The range runs from the line containing "Where should I" to the last line of the entries. Restate those lines word for word, without the pictures.

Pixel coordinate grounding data
━━━━━━━━
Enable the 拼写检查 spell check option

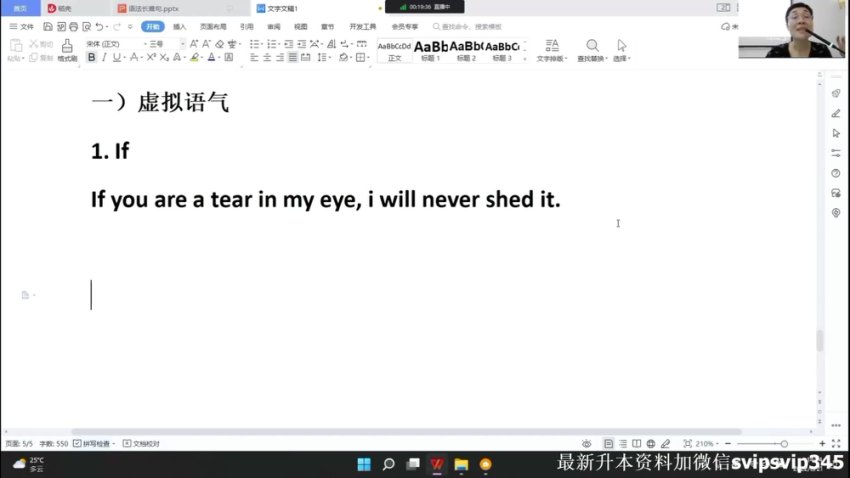click(95, 443)
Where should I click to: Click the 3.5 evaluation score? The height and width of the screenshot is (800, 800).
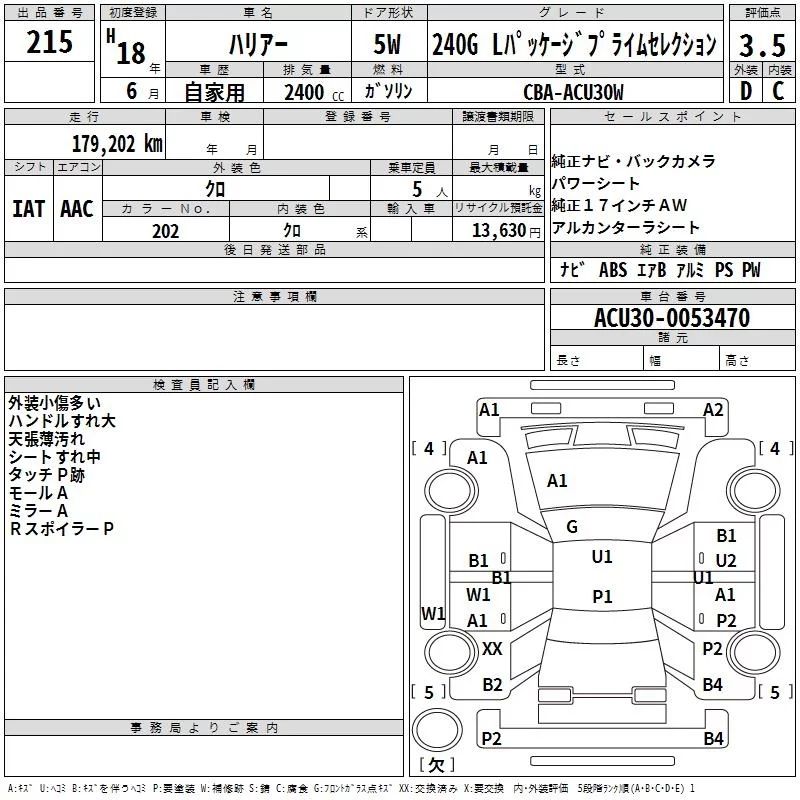[760, 44]
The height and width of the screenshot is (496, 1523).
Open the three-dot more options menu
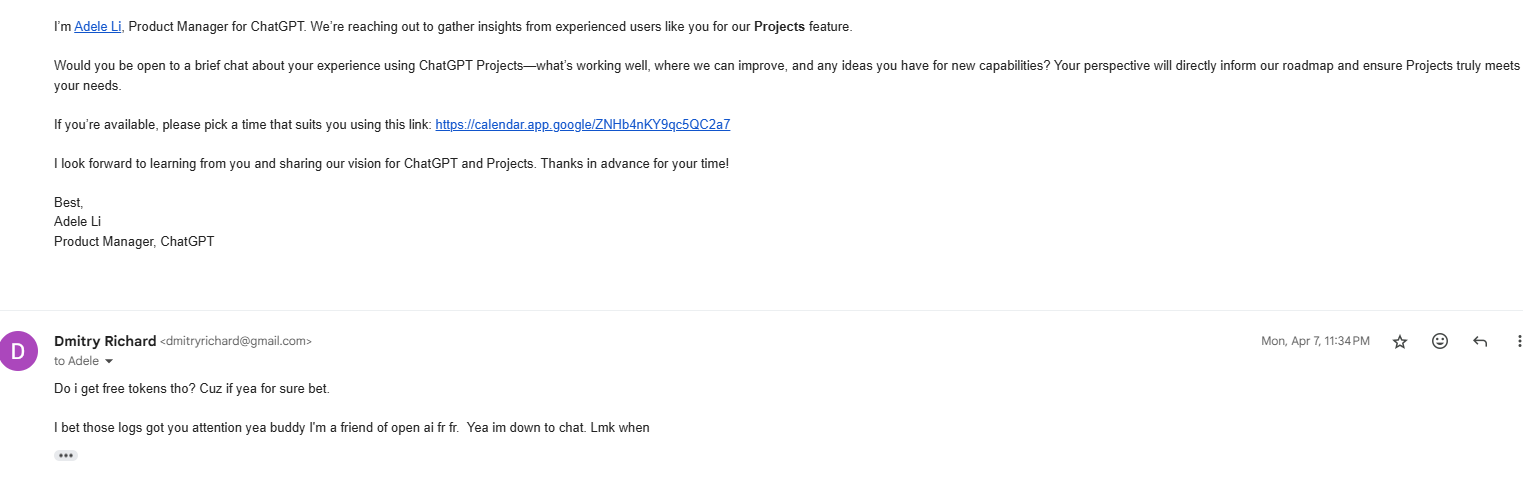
━━━━━━━━
## Answer to this task
Where should I click to: Click the 3.5 evaluation score? The height and width of the screenshot is (800, 800).
[760, 44]
The height and width of the screenshot is (496, 1523).
Open the three-dot more options menu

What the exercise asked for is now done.